*EXERCISE PROMPT*
What is the number of lines in these entries that include "computer"? Write that number and no other text.

SOURCE MATERIAL START

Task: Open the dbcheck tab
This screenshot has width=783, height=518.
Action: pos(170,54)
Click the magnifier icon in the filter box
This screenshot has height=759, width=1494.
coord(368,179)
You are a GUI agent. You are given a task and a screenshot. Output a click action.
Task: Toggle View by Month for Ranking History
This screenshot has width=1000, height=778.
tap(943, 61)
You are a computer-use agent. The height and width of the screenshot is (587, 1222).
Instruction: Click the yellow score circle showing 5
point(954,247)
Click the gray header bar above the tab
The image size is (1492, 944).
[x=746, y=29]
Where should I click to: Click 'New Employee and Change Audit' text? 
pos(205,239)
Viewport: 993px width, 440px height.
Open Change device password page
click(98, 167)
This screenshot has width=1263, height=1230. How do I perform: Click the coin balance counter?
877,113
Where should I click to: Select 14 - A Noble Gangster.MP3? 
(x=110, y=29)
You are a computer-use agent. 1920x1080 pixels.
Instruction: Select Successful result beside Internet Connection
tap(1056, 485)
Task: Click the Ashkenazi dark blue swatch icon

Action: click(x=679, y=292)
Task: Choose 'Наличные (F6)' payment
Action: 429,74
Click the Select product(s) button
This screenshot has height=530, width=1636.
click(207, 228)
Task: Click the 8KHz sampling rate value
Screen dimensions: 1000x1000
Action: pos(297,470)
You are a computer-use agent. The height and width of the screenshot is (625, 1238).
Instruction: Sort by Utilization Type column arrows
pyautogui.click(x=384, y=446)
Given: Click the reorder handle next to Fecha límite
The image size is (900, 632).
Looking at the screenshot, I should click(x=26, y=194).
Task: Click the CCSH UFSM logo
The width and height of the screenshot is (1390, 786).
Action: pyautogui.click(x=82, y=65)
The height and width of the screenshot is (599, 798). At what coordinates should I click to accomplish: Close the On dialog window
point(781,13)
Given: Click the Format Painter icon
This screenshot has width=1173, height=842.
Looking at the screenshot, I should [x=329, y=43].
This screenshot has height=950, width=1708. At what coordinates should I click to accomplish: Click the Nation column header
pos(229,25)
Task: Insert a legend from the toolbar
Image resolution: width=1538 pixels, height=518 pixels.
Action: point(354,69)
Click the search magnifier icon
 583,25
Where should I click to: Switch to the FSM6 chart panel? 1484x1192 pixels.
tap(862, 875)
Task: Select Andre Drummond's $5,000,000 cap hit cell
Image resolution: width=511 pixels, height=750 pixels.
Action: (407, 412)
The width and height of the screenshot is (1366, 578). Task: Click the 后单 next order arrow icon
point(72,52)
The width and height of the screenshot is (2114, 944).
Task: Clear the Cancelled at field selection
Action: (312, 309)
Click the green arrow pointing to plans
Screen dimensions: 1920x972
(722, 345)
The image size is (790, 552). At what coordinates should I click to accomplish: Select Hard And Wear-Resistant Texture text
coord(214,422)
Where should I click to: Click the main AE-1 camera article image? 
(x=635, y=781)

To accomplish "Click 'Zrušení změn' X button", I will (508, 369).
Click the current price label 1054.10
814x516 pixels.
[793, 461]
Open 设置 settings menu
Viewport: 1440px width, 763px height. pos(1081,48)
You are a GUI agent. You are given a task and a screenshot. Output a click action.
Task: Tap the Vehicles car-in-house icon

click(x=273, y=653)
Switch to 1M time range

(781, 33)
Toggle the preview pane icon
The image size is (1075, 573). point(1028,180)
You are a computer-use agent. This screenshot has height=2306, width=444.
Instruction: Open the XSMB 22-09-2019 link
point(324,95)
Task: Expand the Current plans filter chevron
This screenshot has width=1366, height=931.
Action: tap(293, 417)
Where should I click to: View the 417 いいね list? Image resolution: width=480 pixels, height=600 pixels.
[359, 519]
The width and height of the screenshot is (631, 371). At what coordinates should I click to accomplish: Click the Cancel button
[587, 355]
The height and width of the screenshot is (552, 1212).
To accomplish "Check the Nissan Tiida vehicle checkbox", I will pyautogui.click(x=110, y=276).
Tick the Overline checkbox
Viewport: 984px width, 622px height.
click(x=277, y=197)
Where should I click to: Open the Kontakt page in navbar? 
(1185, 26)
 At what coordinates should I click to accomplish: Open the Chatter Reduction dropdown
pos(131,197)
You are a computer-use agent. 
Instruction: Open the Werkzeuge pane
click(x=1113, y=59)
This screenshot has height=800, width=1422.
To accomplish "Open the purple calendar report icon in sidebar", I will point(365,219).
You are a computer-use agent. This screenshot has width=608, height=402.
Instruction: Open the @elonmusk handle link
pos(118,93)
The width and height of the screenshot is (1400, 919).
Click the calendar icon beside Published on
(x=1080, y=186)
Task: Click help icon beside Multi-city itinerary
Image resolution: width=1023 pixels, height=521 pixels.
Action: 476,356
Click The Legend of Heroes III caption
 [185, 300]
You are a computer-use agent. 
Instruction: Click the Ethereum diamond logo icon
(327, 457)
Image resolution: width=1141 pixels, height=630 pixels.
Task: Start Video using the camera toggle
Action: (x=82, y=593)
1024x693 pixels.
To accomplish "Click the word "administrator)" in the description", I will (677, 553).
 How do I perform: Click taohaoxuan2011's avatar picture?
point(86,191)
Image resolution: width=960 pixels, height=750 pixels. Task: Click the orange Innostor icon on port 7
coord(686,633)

SOURCE MATERIAL END

*OUTPUT OF THE TASK*
7